曲がっている方は読者にとっても馴染みやすく、しっかりした印刷物であるという印象を与えることができます。
そもそもなぜ2種類あるのか
元々まだタイプライターもなかった活版印刷の時代においては、曲がっているコーテーションマークしかなかったそうです。
真っ直ぐなコーテーションマークはタイプライターと共に登場します。タイプライターのキーに載せられる文字数に制限があり、左右で形が異なる曲がっている方は余分にキーを占有するので、左右で同じ形の真っ直ぐなコーテーションマークがタイプライターに搭載されるようになりました。
やがてコンピュータが登場しますが、初期のコンピュータはやはり文字数制限が厳しく、真っ直ぐなコーテーションマークはそのまま継承されていきました。
曲がっているコーテーションマークがコンピュータシステムに登場したのはユニコード(Unicode)が採用されてからでした。

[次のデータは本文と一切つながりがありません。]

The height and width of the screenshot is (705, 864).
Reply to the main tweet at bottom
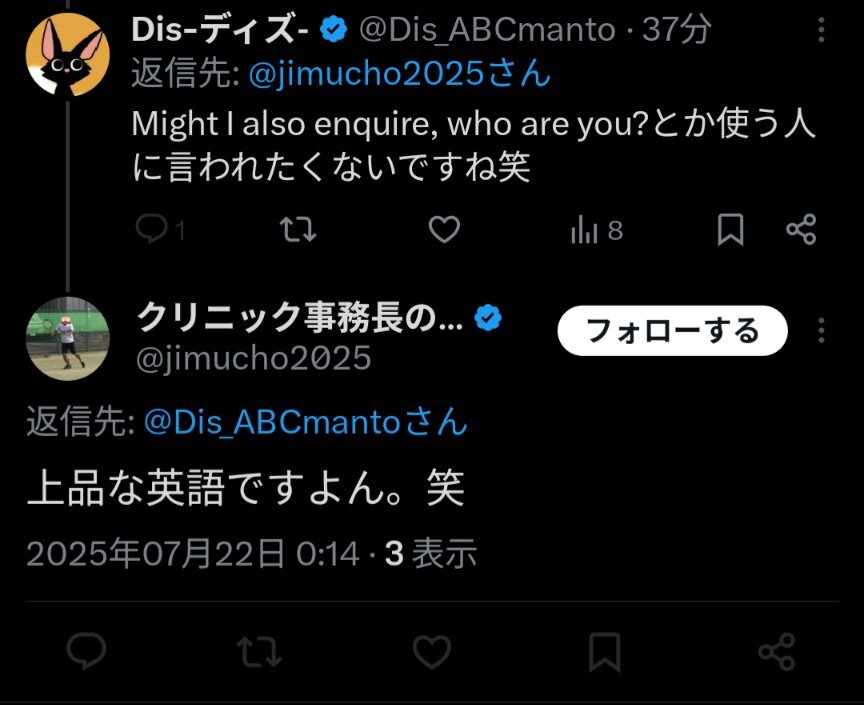(87, 651)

ユニコードはいろいろな言語の多種多様な文字を扱うことができ、その中で3バイト文字として曲がっているコーテーションマークが追加され、再び使われるようになりました。
これがコーテーションコートに2種類が併存している歴史的な経緯です。
使用例を調べてみた
前のような経緯を辿ってきたので、特にネット界隈では混用が多いようです。実際の使用例を調べてみました。
BBCのネットニュースでは真っ直ぐな方が使われているようです。けどタイトル部のシングルコーテーションでは逆に曲がっている方が使われており、不統一が目立ちます。

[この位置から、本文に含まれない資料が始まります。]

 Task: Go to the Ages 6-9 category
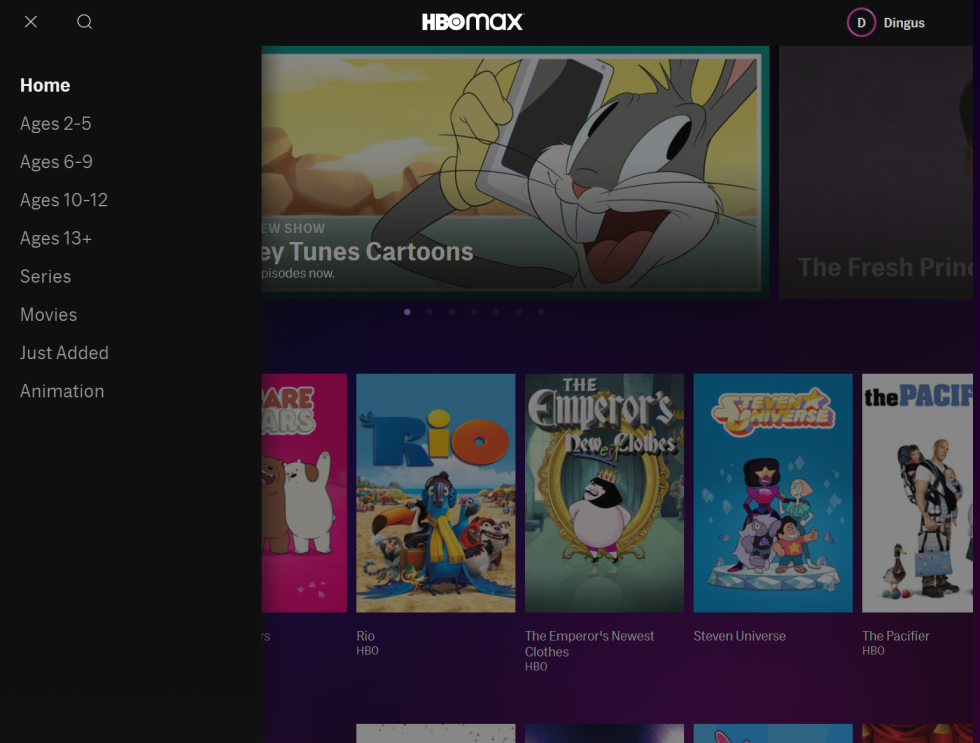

一方、「The Times」(タイムズ)では、曲がっている方が使われているようです。
しかし上記の混用にかかわらず、印刷物ではが圧倒的に曲がっている方が使われており、手元の英語本や紙新聞の画像をネットリサーチしても、真っ直ぐなコーテーションマークの使用例がこちらで確認した限りでは見当たりません。
翻訳の校正時に手直しを
弊社に登録のある翻訳者さんは、ネイティブを含め、真っ直ぐなコーテーションマークを愛用する人が多いようです。理由は様々でしょうが、左右の形の違いを気にしなくていいといったことが考えられると思います。(こちらについては後日アンケートでもしようかなと思っています。)
翻訳者が提出した訳文を校正時に曲っているコーテーションマークに直すのが、弊社の校正項目の1つです。左右で形が異なっているので一括置き換えができず、1個1個確認して修正していきます。
ぜひ皆さんも印刷前提のファイルを作成する際に、気をつけていきましょう。